### [STATED GOAL]
Copy out the rows below word for word, starting at the line that contains "model (212, 166)" and stopping after the line that contains "near (186, 627)".
-- START OF INPUT DATA --
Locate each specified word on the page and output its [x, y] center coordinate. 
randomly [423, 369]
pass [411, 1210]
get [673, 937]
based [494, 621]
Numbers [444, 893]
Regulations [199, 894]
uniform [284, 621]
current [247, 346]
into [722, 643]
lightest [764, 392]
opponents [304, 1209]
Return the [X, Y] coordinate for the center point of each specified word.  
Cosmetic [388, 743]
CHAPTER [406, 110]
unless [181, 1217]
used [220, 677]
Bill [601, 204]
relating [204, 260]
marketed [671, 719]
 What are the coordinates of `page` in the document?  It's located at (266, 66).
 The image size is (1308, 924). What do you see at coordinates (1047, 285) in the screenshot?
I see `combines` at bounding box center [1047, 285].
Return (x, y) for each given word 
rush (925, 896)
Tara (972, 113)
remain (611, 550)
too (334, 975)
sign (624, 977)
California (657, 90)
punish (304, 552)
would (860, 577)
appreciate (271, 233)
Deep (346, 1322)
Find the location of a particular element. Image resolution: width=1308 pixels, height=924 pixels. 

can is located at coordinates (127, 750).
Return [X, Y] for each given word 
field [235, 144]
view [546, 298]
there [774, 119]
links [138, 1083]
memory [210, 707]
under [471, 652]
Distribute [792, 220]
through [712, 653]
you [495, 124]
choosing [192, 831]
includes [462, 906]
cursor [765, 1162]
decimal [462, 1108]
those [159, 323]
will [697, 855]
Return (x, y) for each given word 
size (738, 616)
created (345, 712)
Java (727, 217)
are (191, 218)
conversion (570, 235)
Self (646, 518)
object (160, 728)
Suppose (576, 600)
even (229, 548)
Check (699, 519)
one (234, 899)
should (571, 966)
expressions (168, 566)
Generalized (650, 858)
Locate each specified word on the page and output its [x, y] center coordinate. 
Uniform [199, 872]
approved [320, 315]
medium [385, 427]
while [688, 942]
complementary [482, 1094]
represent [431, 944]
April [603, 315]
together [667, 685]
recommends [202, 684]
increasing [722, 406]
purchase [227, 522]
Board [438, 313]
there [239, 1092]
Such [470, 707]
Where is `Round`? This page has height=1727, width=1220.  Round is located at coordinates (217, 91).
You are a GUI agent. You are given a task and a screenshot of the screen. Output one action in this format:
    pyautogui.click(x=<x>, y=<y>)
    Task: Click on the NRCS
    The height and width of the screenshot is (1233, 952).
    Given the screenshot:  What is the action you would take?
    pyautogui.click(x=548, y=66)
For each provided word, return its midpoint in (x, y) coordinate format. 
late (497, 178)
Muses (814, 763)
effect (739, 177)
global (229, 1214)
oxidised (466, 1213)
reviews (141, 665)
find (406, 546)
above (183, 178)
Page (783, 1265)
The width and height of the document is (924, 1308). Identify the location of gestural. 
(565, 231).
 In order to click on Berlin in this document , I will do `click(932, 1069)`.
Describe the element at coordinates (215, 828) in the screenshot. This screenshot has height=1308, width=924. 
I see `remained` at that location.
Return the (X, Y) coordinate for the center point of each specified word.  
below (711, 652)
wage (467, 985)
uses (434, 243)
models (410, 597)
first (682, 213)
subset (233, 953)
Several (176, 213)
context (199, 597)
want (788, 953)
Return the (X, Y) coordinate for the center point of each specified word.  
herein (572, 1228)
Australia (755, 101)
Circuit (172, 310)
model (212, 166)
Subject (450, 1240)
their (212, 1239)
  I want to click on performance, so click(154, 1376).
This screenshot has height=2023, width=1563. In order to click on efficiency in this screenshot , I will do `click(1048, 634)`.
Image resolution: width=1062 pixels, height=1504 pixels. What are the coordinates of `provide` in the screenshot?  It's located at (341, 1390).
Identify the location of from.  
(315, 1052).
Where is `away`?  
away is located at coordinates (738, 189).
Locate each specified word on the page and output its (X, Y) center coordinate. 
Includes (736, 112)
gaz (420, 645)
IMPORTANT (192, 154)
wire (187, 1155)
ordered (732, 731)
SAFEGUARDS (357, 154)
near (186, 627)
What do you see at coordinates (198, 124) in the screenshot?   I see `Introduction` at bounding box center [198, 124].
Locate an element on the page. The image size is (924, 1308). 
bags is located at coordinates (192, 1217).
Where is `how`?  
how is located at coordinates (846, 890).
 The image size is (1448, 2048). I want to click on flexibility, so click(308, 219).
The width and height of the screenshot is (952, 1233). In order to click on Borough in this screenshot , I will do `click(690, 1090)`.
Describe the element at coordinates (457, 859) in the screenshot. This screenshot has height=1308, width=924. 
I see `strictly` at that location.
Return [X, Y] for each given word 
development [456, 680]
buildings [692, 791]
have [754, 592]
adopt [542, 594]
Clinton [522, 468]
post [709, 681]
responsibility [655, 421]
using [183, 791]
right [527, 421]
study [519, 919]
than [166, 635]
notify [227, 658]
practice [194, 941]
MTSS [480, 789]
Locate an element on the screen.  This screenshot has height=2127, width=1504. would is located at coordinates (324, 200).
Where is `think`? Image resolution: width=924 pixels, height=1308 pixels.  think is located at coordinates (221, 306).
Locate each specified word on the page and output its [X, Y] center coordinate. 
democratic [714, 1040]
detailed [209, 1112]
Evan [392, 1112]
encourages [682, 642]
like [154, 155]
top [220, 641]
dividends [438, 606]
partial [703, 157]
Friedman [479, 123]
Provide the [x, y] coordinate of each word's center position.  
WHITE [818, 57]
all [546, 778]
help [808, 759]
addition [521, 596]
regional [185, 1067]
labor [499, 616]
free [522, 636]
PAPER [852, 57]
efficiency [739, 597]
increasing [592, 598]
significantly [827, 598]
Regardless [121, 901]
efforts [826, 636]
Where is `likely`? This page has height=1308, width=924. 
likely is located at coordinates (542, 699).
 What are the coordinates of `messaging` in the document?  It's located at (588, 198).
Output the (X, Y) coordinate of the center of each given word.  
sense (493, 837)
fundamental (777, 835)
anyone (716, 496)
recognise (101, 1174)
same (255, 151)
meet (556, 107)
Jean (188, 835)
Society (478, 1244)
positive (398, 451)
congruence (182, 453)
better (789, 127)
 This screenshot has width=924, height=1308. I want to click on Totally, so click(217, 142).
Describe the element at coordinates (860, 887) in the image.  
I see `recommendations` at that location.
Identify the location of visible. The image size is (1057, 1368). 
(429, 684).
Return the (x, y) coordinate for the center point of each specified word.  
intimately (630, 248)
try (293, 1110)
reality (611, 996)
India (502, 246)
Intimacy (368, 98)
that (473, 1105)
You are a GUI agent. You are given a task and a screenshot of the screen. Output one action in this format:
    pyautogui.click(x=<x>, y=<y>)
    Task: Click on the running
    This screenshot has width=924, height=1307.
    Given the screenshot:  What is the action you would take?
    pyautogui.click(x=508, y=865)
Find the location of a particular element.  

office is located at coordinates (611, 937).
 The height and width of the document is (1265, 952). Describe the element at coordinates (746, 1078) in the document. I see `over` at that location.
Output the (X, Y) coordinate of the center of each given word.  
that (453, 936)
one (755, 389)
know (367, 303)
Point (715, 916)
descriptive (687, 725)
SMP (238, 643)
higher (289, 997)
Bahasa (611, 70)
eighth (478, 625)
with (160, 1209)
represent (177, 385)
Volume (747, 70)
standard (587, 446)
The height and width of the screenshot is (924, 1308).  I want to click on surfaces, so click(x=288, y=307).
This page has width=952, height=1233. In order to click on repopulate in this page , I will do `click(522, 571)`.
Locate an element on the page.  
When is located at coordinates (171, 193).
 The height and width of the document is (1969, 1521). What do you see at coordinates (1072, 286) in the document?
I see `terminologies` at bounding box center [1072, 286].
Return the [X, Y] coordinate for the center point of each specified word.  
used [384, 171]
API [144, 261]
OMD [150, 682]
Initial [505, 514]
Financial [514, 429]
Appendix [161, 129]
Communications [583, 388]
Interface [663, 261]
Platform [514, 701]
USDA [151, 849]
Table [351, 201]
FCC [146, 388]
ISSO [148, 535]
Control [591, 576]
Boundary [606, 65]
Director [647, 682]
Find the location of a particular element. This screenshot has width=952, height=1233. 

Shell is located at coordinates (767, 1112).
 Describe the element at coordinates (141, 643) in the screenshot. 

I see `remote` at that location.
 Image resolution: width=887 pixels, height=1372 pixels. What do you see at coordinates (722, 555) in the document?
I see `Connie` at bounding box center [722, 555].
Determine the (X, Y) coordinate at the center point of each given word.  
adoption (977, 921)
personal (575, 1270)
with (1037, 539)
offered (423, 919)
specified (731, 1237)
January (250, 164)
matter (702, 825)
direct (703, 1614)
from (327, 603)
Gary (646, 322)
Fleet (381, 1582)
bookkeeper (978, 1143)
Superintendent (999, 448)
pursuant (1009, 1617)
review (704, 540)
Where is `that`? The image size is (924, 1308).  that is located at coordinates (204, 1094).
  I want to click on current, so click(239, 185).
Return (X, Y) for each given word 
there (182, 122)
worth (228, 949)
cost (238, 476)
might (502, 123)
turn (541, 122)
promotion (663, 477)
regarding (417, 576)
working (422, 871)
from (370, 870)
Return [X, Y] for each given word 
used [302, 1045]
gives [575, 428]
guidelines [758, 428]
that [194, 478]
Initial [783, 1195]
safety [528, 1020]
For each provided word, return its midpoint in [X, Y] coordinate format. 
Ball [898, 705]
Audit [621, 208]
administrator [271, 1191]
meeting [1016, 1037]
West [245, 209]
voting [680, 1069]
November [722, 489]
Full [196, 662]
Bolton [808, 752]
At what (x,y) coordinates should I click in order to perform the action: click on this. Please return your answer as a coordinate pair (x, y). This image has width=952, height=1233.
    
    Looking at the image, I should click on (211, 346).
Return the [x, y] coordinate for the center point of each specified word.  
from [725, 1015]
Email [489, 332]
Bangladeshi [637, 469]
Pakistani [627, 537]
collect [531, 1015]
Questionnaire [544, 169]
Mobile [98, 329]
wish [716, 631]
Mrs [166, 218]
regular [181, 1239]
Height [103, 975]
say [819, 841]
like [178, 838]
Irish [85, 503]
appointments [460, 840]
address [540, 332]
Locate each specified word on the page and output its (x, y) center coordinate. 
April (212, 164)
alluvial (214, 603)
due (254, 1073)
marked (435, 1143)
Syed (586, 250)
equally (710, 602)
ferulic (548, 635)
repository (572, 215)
-- END OF INPUT DATA --
### [CORRECT RESPONSE]
model (212, 166)
Subject (450, 1240)
their (212, 1239)
  I want to click on performance, so click(154, 1376).
This screenshot has height=2023, width=1563. In order to click on efficiency in this screenshot , I will do `click(1048, 634)`.
Image resolution: width=1062 pixels, height=1504 pixels. What are the coordinates of `provide` in the screenshot?  It's located at (341, 1390).
Identify the location of from.  
(315, 1052).
Where is `away`?  
away is located at coordinates (738, 189).
Locate each specified word on the page and output its (X, Y) center coordinate. 
Includes (736, 112)
gaz (420, 645)
IMPORTANT (192, 154)
wire (187, 1155)
ordered (732, 731)
SAFEGUARDS (357, 154)
near (186, 627)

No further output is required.